Night Journey 49:  Abstürzender/The Twilight of Idolatry

On the left is an image of Max Beckmann’s painting Abstürzender (Falling Man).  At the time of the 911 World Trade Center attacks, when I learned that the victims were jumping from the towers, my mind recalled Abstürzender.

In this painting, I combine the burning buildings of the World Trade Center on the right with the burning buildings of the Beckmann painting on the left, by means of smoke traveling through the deconstructed space that separates the painting’s window from the reproduction of the Beckmann painting.  The view through the window on the right of the painting establishes the historical time and place, while the Beckmann painting provides the emotional climate.

To these symbiotic images I add the cause of 911, and similar tragedies, in the form of a false gold idol.
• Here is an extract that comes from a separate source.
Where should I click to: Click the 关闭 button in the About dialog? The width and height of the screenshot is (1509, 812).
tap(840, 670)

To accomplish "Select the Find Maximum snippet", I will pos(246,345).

The idol is the love of money, represented by the Washington dollar head on the body of Venus, the love goddess.  The dragonfly is a symbol of power, and the golden idol standing atop the dragonfly pedestal establishes the relationship between wealth and power.  The light, borrowed from Picasso’s Guernica, Illuminates the world of destruction we have created.
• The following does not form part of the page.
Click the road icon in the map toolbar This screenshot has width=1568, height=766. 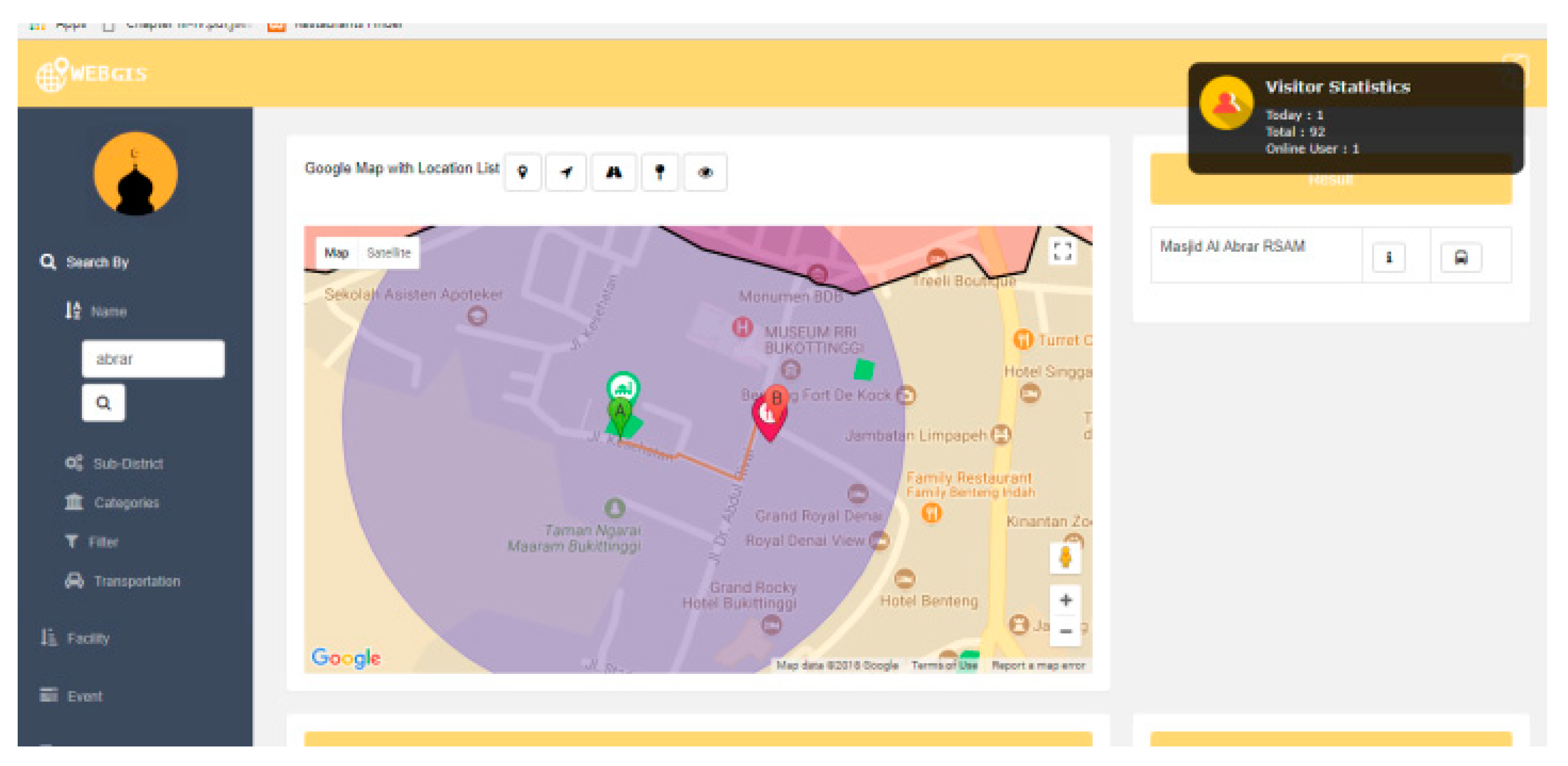coord(614,172)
The U.S. flag has become an idol, complete with mythological and chameleon leaders who disguise special and self-interested greed as patriotic, national interest.  The theme does not revolve around the depicted events, but rather around the architects who construct the policies of division and destruction.  The masks they wear cannot disguise their lies, and the torch they carry for liberty and freedom is not real.

 

 

Night Journey 48: We Sleep In the World We Make

I see conflict not as a present, singular moment, but as a layered summation of time that is, as yet, incomplete and unresolved.  Additionally, I am blind to the concepts of good, just, right, or wrong in the construction of conflict with devastating consequences.  I find myself in agreement with Aristotle’s statement that we learn more from art than we do from history.  There are few works of art that psychologically analyze and dissect the human nature of war better than Homer’s Iliad, just as there is no better example of the inhumane totality of contemporary conflict as depicted by Picasso’s Guernica.  I think the difference is that history favors a cyclopean nationalist view of events and circumstances, whereas the artist has the parallax view of humanism.
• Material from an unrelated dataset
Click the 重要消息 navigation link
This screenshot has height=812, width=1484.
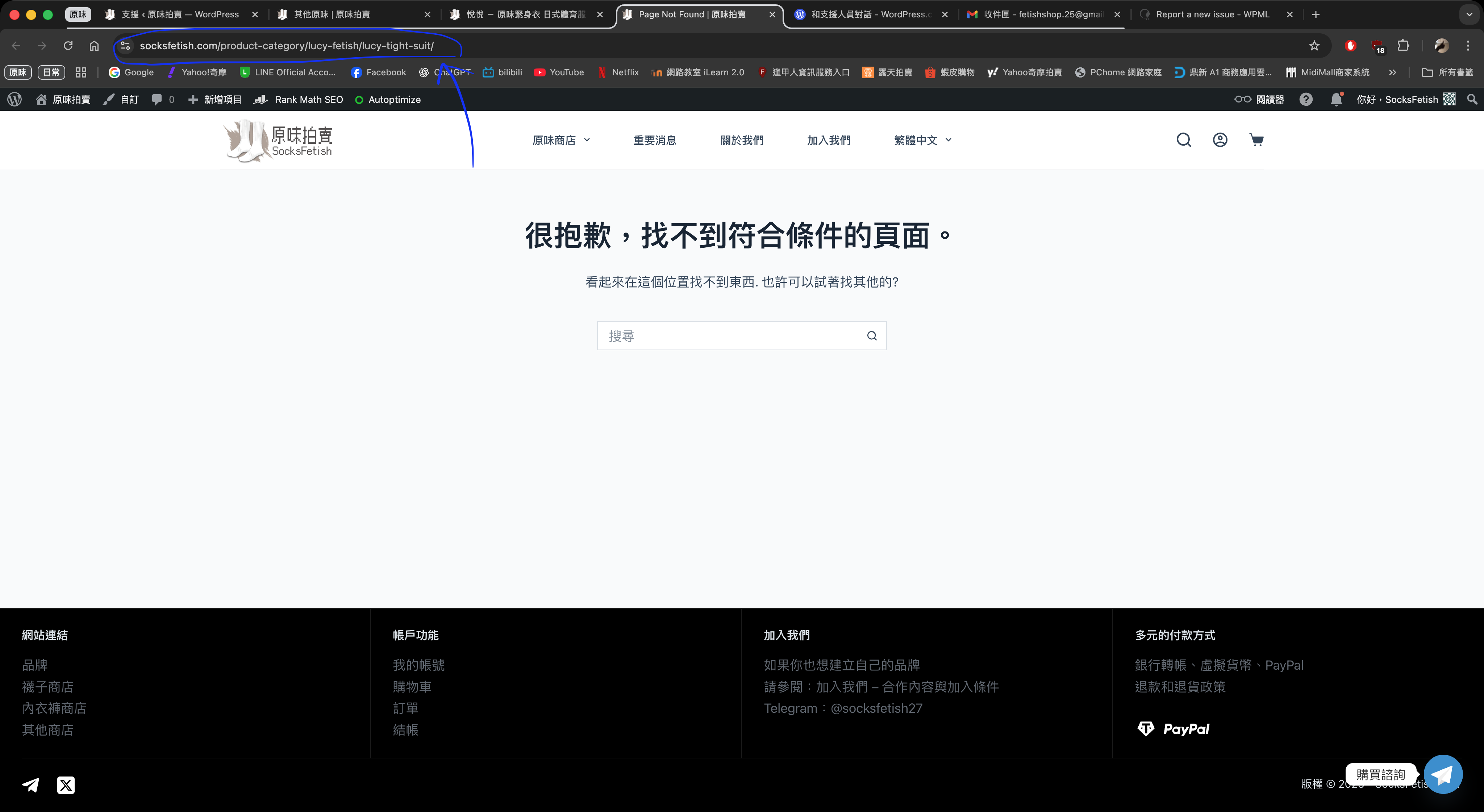654,140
In this painting, I use elements of Guernica as symbols to illuminate and connect the viewer back to the origins of indiscriminant and inhumane warfare that have become the standard for modern conflict.  The striped clothing of the sleeping person is meant to reference the concentration camp uniforms of the Holocaust, which in turn represent the magnification of centuries of social, religious, and ethnic intolerance. The use of Guernica symbols and the overlay of a war torn, Middle Eastern city fused with a view of 911 is an attempt to thread a line from the indiscriminant killings of national warfare to the indiscriminant killings of terrorism.  They are both actions relating to the false ideal that the end justifies the means, wherein each act of inhumanity diminishes the chances for the desired outcome.

The severed Guernica horse head mimics the warning scene from the movie The Godfather.  The painting itself is meant to be a warning to a society ignorant of the suffering it has helped to create in the world.  In causing suffering, we have unwittingly become victims of our actions and now must create barriers to circumvent the world we have created.